**Text and element pointing entries**.
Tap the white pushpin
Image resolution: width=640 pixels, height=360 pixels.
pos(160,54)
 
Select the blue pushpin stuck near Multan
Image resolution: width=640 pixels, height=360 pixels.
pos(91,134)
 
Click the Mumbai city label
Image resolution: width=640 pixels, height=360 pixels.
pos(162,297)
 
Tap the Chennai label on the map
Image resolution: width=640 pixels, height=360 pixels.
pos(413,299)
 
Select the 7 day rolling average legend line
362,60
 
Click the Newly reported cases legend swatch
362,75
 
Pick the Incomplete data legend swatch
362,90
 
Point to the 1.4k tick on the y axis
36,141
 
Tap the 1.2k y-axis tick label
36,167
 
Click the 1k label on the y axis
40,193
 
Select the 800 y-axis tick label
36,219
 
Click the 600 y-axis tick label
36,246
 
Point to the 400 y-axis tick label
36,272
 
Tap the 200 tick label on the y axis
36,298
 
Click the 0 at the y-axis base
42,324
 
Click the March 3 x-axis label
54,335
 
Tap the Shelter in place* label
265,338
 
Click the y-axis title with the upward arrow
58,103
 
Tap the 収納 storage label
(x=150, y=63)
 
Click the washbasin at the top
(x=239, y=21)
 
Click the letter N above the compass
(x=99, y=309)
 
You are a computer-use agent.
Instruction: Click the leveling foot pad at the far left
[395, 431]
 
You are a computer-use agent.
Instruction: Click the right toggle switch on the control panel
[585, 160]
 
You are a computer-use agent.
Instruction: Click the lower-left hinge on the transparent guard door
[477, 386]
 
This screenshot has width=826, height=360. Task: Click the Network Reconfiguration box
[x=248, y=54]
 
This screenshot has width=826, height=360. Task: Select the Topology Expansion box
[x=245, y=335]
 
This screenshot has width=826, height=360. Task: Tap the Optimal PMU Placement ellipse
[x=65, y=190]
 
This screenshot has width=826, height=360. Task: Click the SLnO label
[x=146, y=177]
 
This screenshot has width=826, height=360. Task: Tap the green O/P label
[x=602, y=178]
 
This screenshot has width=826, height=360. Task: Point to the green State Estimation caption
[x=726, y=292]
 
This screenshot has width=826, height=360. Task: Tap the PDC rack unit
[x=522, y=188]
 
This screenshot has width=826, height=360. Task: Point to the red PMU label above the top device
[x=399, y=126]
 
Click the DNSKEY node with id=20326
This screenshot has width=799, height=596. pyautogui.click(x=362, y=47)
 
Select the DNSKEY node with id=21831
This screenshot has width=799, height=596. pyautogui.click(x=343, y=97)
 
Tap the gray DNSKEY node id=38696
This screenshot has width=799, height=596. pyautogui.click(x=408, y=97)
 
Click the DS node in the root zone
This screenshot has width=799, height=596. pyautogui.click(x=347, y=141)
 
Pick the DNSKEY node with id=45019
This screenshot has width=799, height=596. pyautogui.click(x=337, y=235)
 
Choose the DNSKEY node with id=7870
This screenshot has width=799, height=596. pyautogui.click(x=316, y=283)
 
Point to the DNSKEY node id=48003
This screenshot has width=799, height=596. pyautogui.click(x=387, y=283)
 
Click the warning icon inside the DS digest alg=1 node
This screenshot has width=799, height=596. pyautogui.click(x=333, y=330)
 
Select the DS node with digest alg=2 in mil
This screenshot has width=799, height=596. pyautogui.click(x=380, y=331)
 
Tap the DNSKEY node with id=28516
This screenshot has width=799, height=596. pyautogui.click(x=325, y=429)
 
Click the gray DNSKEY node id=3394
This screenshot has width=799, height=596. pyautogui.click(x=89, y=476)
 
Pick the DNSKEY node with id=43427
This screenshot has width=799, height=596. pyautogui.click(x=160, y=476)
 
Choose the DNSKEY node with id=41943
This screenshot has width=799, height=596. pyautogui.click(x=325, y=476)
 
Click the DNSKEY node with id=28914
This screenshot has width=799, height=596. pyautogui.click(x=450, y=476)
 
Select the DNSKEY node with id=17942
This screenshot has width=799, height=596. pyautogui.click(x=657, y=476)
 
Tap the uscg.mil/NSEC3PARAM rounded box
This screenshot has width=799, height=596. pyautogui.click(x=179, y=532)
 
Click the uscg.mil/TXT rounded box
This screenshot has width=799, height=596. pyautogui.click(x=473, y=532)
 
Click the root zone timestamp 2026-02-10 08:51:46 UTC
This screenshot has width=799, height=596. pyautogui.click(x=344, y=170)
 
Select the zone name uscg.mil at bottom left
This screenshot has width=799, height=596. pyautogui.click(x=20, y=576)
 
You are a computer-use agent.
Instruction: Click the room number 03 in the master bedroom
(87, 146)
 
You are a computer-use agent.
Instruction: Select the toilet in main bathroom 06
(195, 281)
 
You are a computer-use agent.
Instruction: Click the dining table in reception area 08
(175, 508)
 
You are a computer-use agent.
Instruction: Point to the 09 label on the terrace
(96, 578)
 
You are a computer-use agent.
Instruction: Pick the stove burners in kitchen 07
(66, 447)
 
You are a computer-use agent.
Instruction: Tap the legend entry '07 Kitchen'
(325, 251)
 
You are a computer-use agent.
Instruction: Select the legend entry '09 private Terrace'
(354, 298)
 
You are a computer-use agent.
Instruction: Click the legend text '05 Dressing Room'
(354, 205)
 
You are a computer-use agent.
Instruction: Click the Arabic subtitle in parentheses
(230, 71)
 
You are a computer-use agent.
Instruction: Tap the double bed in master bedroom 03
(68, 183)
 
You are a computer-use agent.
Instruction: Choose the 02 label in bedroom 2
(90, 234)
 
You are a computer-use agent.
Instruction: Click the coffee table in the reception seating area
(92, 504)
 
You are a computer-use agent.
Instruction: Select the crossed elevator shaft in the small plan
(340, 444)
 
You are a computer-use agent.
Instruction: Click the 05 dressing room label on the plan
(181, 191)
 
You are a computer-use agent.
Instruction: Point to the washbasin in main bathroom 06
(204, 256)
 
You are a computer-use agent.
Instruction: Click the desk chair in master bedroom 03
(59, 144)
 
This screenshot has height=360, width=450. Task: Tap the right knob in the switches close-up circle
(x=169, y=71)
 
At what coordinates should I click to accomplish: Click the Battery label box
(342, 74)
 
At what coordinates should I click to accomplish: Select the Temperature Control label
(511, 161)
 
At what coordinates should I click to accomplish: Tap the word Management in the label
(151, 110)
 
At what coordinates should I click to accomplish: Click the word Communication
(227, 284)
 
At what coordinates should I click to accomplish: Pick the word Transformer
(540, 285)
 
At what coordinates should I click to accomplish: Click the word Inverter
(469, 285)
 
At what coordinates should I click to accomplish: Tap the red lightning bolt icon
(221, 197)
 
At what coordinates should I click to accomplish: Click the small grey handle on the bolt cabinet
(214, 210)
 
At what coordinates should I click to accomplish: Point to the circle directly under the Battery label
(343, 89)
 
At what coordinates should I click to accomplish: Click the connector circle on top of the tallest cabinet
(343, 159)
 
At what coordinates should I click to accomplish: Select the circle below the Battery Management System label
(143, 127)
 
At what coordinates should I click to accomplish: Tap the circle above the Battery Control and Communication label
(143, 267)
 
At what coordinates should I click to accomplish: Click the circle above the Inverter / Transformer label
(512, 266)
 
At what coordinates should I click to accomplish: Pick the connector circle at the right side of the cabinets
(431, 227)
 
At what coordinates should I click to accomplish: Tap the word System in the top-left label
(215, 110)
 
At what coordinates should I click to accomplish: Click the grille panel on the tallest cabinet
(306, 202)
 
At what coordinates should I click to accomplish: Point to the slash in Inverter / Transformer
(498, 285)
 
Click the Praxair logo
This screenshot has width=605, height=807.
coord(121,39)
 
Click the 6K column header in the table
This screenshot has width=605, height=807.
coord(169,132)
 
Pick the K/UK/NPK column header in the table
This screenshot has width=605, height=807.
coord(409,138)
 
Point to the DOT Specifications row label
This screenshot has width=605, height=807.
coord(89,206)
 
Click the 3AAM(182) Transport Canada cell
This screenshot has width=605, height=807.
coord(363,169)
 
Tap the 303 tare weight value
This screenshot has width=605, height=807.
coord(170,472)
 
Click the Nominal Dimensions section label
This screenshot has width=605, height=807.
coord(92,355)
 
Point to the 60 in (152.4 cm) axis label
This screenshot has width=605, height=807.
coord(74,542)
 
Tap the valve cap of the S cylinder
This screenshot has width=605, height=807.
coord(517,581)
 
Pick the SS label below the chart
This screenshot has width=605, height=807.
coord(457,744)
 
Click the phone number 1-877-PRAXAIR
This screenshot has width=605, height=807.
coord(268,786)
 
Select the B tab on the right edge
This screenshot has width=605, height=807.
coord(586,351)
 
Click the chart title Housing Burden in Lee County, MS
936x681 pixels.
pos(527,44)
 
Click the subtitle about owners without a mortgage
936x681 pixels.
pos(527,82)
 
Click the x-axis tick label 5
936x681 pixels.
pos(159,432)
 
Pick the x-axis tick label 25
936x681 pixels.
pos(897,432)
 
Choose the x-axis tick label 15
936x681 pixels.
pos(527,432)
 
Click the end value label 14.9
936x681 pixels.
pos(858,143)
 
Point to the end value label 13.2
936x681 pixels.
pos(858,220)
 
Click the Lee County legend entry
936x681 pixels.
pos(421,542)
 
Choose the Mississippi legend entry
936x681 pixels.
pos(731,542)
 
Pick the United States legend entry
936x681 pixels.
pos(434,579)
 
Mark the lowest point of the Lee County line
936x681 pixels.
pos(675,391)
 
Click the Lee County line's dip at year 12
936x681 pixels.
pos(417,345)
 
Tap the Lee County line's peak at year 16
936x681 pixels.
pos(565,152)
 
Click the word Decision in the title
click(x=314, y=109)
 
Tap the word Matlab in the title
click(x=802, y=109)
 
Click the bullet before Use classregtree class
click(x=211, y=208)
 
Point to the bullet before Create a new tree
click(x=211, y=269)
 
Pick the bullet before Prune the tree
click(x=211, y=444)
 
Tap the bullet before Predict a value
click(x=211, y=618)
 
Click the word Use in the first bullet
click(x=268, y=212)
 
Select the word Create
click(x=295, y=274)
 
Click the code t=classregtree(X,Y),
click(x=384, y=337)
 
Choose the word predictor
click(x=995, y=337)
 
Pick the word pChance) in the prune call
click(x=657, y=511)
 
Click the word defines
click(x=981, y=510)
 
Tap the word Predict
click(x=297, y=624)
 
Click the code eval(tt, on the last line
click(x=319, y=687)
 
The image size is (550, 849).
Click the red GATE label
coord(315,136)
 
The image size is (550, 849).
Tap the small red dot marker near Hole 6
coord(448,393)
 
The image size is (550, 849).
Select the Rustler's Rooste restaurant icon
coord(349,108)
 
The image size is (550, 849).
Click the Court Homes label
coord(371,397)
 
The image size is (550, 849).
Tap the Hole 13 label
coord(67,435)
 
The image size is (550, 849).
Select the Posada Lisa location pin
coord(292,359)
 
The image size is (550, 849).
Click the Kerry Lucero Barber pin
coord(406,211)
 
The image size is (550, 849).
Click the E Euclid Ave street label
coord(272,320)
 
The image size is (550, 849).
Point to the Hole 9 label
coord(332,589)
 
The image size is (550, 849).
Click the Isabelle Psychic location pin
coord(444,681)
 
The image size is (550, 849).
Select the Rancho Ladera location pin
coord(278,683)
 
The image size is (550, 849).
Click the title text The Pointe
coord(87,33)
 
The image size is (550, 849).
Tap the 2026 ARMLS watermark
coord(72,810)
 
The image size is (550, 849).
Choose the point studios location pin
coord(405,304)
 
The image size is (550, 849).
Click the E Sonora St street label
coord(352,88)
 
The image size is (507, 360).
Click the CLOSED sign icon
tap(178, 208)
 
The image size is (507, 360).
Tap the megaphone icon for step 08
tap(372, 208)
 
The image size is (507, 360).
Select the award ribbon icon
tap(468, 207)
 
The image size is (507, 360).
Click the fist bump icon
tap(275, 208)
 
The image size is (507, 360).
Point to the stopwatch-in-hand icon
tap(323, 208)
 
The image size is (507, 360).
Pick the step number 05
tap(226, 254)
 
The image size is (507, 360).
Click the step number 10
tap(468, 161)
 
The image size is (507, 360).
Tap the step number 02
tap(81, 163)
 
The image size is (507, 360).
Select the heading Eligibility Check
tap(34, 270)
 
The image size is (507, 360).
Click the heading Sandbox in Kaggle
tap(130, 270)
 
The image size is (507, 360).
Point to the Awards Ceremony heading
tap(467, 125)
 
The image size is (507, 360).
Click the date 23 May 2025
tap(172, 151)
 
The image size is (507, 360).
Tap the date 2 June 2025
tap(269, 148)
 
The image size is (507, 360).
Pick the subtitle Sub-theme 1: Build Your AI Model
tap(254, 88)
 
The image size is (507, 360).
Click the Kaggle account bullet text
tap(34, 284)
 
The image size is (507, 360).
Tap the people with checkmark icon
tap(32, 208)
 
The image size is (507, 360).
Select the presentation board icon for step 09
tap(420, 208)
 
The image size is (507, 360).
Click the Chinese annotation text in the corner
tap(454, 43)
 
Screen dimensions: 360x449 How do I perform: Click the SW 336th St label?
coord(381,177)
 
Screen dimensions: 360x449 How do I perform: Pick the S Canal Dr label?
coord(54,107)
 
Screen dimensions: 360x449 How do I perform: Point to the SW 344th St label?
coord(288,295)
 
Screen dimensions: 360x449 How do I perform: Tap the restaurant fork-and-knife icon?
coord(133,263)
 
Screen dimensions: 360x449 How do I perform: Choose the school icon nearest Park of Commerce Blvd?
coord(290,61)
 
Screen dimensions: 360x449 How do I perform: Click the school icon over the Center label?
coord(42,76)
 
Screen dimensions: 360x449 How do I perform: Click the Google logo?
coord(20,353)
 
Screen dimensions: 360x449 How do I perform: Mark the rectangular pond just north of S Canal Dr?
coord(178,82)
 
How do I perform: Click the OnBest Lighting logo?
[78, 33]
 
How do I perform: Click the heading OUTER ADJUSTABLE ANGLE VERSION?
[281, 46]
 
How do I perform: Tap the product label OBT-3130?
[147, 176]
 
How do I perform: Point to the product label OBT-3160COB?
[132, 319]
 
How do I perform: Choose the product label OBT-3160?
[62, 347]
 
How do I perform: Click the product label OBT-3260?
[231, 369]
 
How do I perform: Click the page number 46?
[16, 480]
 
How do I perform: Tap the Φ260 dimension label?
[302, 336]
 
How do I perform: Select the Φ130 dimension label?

**INSTRUCTION**.
How many lines in the entries above contain the string "reception"? Reply with the number alone.

**SOLUTION FOR THIS PROBLEM**.
2